Raised Beds Alternatives to Save Time, Money, and Space- Gardening Expert and Host of Growing a Greener World®
April 15, 2023
Raised bed gardening offers a number of advantages over gardening in-ground, but between the lumber and soil, start-up costs for a raised bed can stack up, and not everyone has the available space that a raised bed garden requires. I want you to know that gardeners can still enjoy the benefits of an above-ground garden without all of the expenses of a raised bed.
Container gardening can be achieved with far less space than a raised bed requires, and containers can be found at a variety of price points and in countless styles. Grow bags and straw bales are other viable alternatives to having a raised bed garden. Here’s what to know about your options:
Plastic pots and planters are typically lightweight and inexpensive, and they’re found in a range of diameters and depths. With a couple of large containers, a bunch of small ones, or a mix of sizes, you can get up a container garden that’s the right size for your space.
Plastic and Terracotta Containers
Plastic containers are suited to most crops, though not the best choice for crops that resent having wet feet. That’s because plastic containers hold water really well. No matter what you plan to grow in the containers, make sure they have holes at the bottom for proper drainage.
Some plastic pots are “self-watering,” which means they have reservoirs that hold a lot of water and moisten soil gradually. These pots cost a bit more, but it’s a great feature to have if you spend time away from your garden.
Plastic pots are easy to clean and resist breakage if bumped or dropped — but they do tend to fade and crack after just a couple of seasons outdoors.
Resin containers are much like plastic containers, but more durable and long-lasting. Resin can be designed to imitate wood, concrete, clay or glazed pottery in appearance, but for significantly less cost. If you’d like your container garden to appear stylish while not costing as much as it looks, resin is a great option.
Resin is lightweight, so once emptied of soil, even the largest resin containers can be relocated fairly easily. But before buying the largest container you can find, consider if it’s bigger than your crops will require. Keep in mind that you will need to fill it with potting mix and keep it watered.
Terra Cotta Pots
Terra cotta pots have been favorites of growers for centuries, and for good reason. Terra cotta is porous, so it allows air to reach plant roots and also wicks excess moisture from soil, so overwatering is less of a concern. That makes it a great choice when growing plants that prefer soil that dries out between waterings, such as cactuses and succulents. If growing crops that demand consistent moisture but well-drained soil, be prepared to water terra cotta pots more frequently than plastic pots.

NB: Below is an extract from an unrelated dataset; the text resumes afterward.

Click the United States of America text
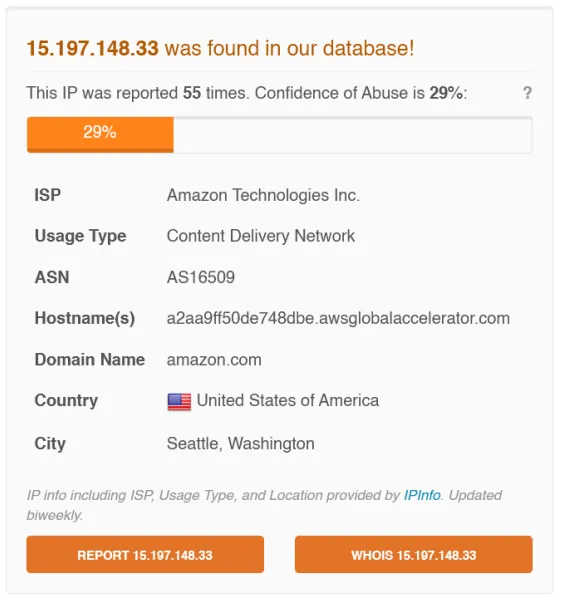This screenshot has height=600, width=561. [x=288, y=401]
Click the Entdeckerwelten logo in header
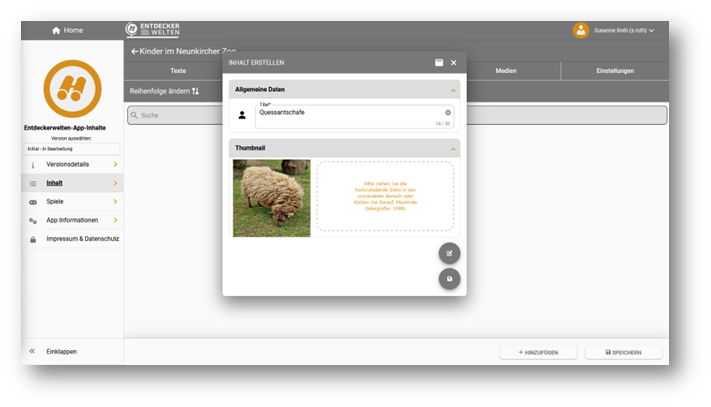This screenshot has width=711, height=407. coord(152,30)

As terra cotta ages, it develops an attractive patina. If cared for correctly, the pots will last a very long time. The pots should be emptied and overturned in winter so they don’t crack when the soil freezes and expands.
Because the pots are heavier than plastic or resin, they are less likely to blow over in the wind, though they are still light enough to be picked up with ease and rearranged.
Grow bags are nonwoven fabric bags that can be filled with container mix to be used just like pots. Just like terra cotta pots, grow bags are porous and require more frequent watering. They range in size from as small as a quarter gallon to as large as 300 gallons.
Plants Growing in a Grow Bag
You’ll never have to worry about grow bags cracking from age or shattering after toppling over. Look for grow bags made from food-grade polypropylene, which is free of any harmful and persistent chemicals.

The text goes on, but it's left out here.